Third, previous screening strategies have required laborious secondary screening and validation of hits to identify those that are robust. Here, we have simultaneously screened two mutant backgrounds (TSC1 and TSC2). Because both of these proteins act as part of the TSC complex, similar effects are expected from the two knockouts. Therefore, by considering the overlap between these data sets, we were able to quickly identify the most robust candidates. The advantage of this approach is reflected in the fact that the identified synthetic candidates were validated in both mammalian cell types, resulting in a very rapid translation from screening in a model organism to identification of clinically relevant potential drug targets. Finally, by considering conservation between Drosophila and humans, we increase the likelihood of the identified effects being reproducible, an issue that has been a major limitation in previous studies (5).

Current treatments for TSC-related diseases include rapamycin and its derivatives, which function by blocking mTOR activity downstream of the TSC complex. A problem associated with this approach is that the molecular vulnerabilities caused by mutations in the TSC complex are reversed, thereby reducing the opportunities available to kill affected cells (55). The targets we have identified here offer the potential to bypass this issue. Indeed, none of the target genes affected the phosphorylation of S6K in AML cells when knocked down, and two (CCNT1 and RNGTT) had no effect on the phosphorylation of S6K in TSC2-deficient MEFs (fig. S8), suggesting that some molecular vulnerabilities caused by mTOR activation may persist after inhibition of these potential drug targets. For example, inhibition of mRNA-cap would not be expected to have direct effects on autophagy and, therefore, may maintain the energy stress associated with TSC mutations. However, further work will be required to determine whether inhibition of these factors is more efficacious than mTOR inhibition.

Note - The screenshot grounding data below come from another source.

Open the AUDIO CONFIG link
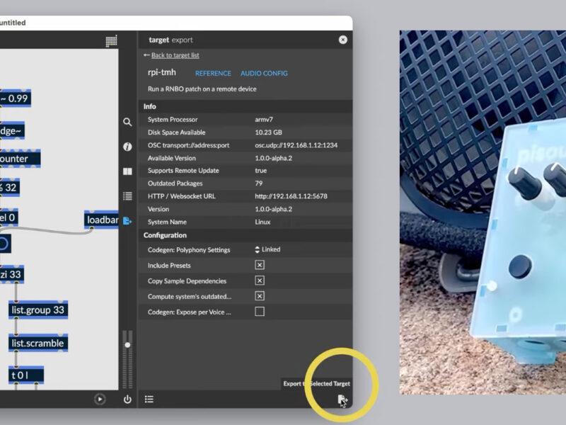Viewport: 566px width, 425px height. tap(264, 74)
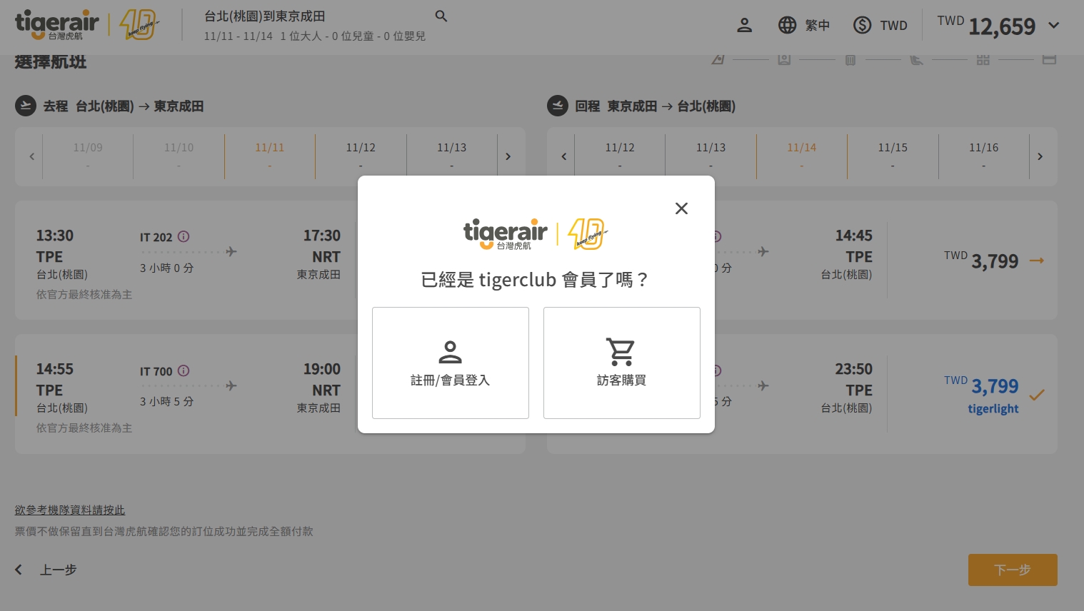Close the tigerclub member dialog

(x=681, y=208)
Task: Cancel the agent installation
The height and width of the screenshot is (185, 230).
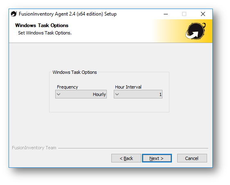Action: pyautogui.click(x=192, y=158)
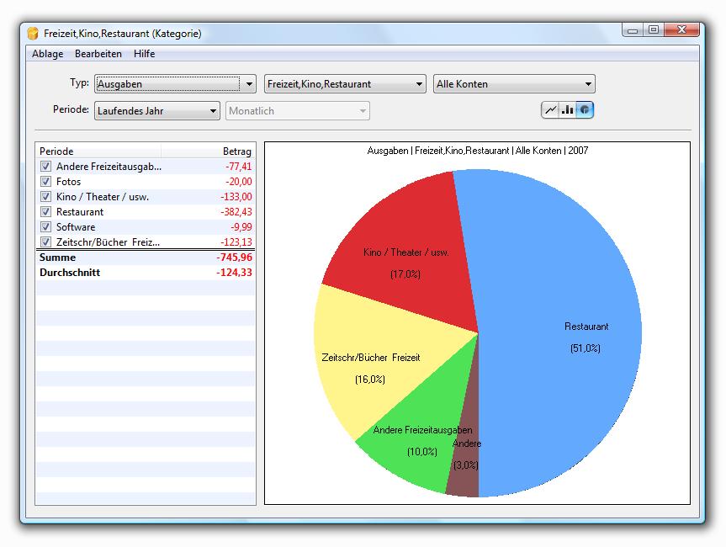
Task: Uncheck the Restaurant category checkbox
Action: [x=45, y=212]
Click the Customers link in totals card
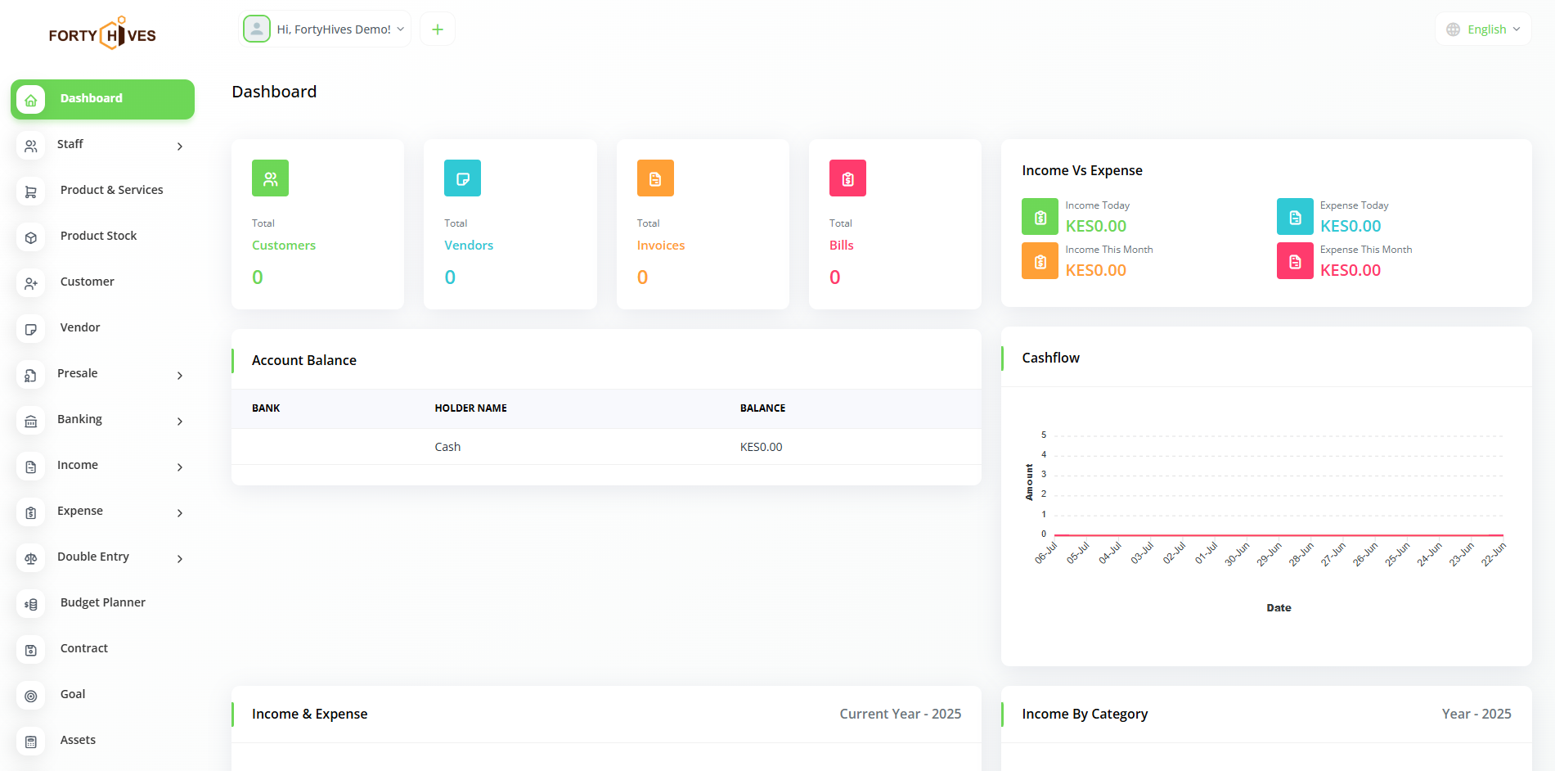This screenshot has height=771, width=1555. click(x=283, y=246)
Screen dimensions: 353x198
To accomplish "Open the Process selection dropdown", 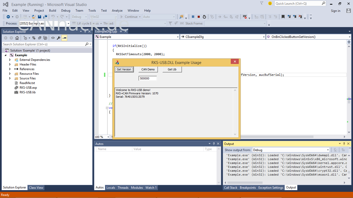I will pos(68,23).
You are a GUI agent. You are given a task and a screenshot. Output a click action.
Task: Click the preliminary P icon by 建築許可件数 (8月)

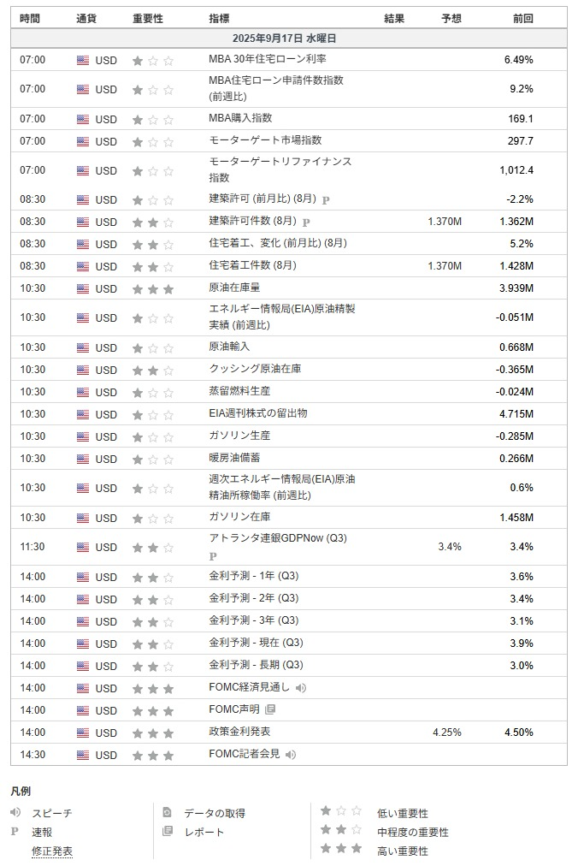(x=306, y=222)
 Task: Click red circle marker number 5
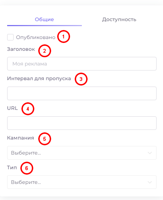[45, 139]
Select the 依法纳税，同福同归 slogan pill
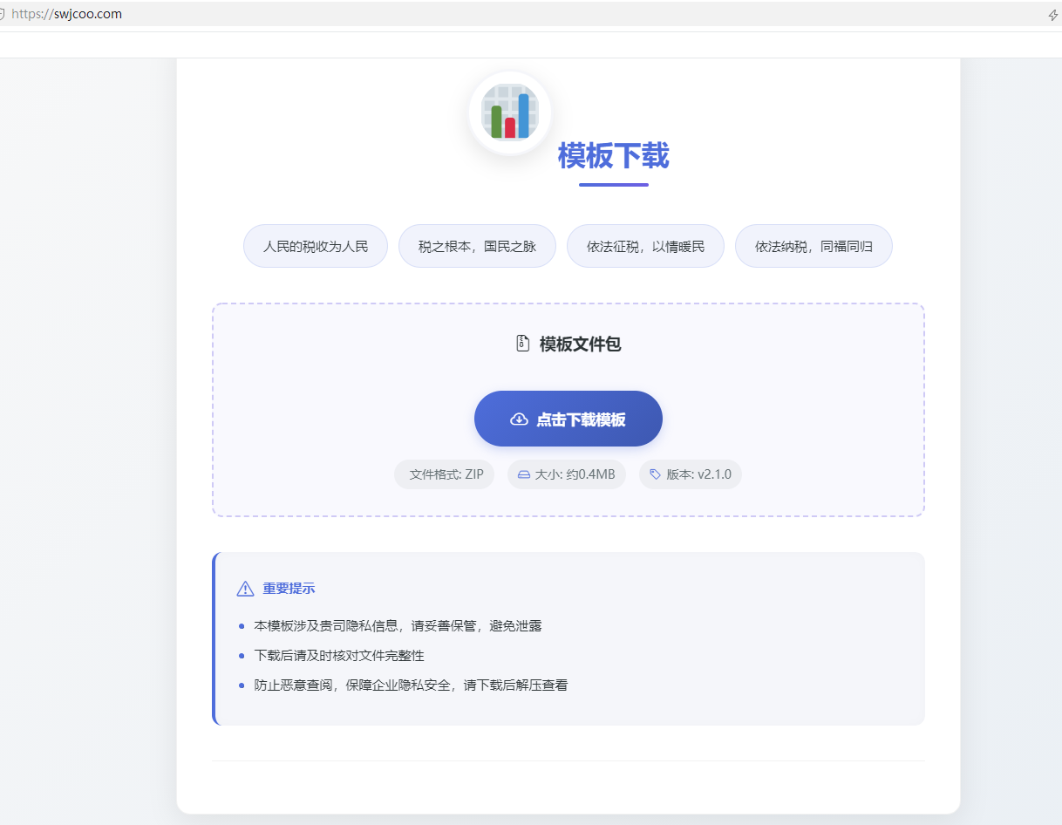Screen dimensions: 1062x825 [x=814, y=246]
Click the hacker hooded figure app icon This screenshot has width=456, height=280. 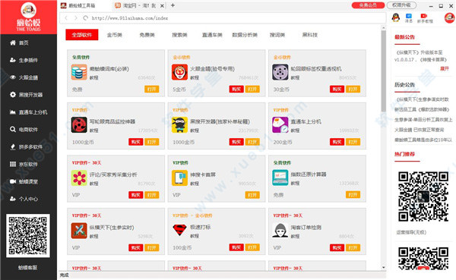[x=280, y=231]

Finally, whereas we have used mutant cell lines to develop an improved synthetic screening method, there are many other possible applications of stable homogeneous mutant lines, for example, in modeling of diseases caused by single null mutations or epistasis experiments where residual expression of the target gene can complicate interpretation of results. We therefore expect this method to be widely applicable to many different areas of research.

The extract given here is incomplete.